IRS Warning Public of New Scams

It seems like every year scammers are coming up with new tricks to try and steal the public’s hard earned cash. With technology constantly changing, the ability to deceive the masses has become an easier task to pull off.  According to the IRS, since 2013, the Treasury Inspector General for Tax Administration became aware of close to four thousand tax scam victims – totaling more than $20 million in loses.

The IRS says while scammers used to target a specific demographic(like he elderly, new  immigrants and those who don’t speak English), they are now looking to exploit anyone.

A new tactic scammers are using is altering your telephone’s caller ID to appear part of the IRS or another government agency. Scammers will also use fake names, titles and badge numbers. With the abundance of information found online, scammers can even find your name, address and other details about your life to make the call sound official. They have also been known to copy official IRS letterhead and use them in email or regular mail. But it doesn’t stop there as one con includes using a real IRS address to make the scheme seem realistic.

The common factor in all these scams is playing on fear. Scammers will attempt to scare you into reacting without thinking through what’s happening or verifying if what they are saying is true.

The BBB advises the public to be aware of these telling signs of a scam.

Demand payment over the phone, or threatening law enforcement involvement. The IRS will never demand immediate payment over the phone, nor will the agency call about taxes owed without first having mailed you a bill. Neither will they have you arrested for not paying.

Require a specific payment method. Scammers most commonly ask for a prepaid credit card as a payment method. Tracing the money can be difficult for law enforcement and it doesn’t require the victim’s bank account.
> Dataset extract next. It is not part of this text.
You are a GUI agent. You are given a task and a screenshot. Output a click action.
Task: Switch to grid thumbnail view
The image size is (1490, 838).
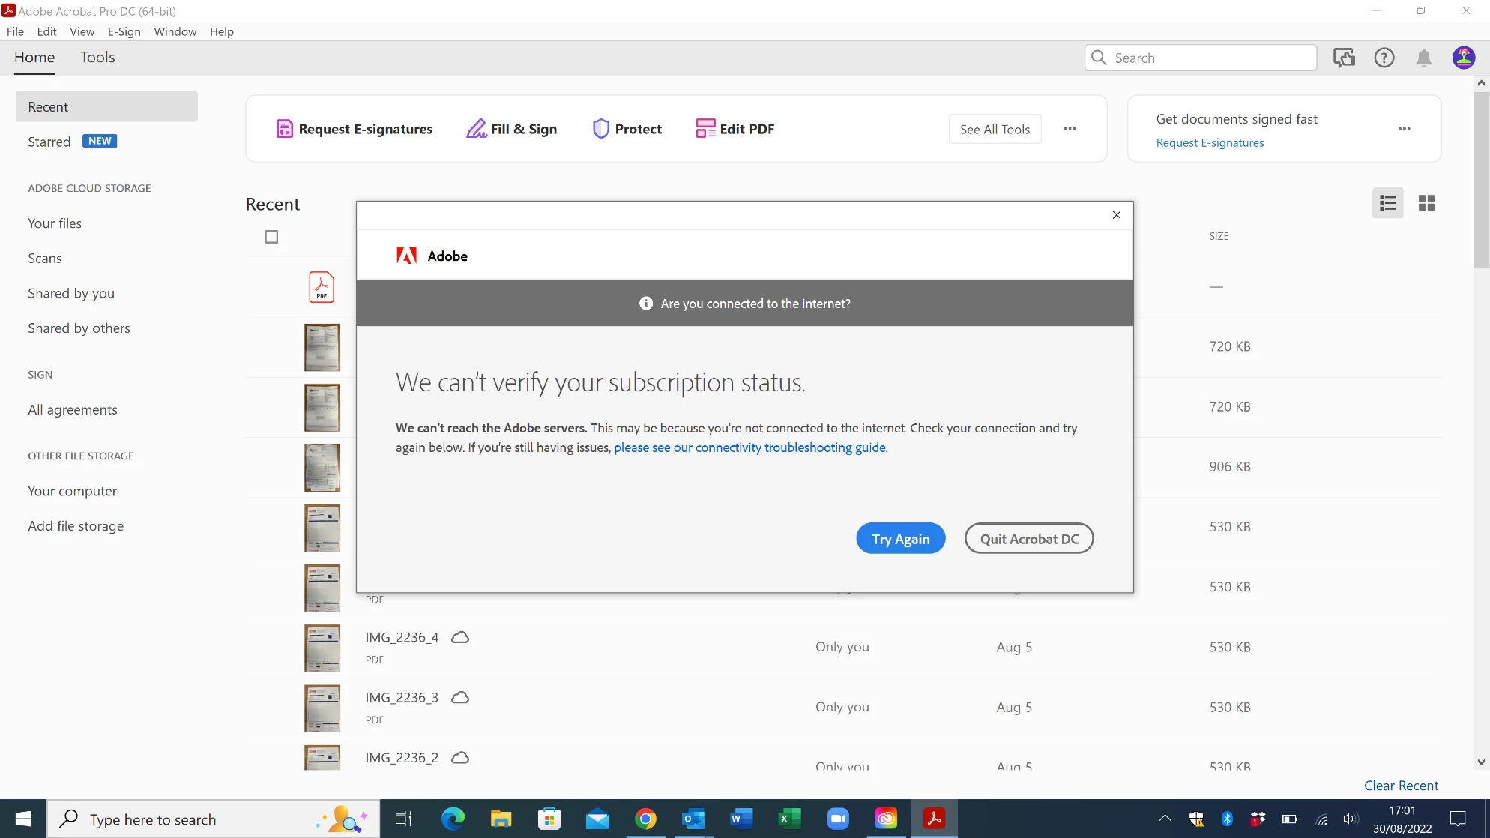click(1426, 203)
Ask for credit card or debit card information. Never get out this sensitive information over the phone. Instead, you can find out if you owe taxes by calling the IRS at 1-800-829-1040. IRS workers can help you with a payment issue.

If you know you don’t owe taxes  you can report the incident to the Treasury Inspector General for Tax Administration (TIGTA) at 1-800-366-4484.  Additionally, if you’ve been targeted you can contact the Federal Trade Commission and use their “FTC Complaint Assistant” at Be sure to add “IRS Telephone Scam” to the comments of your complaint.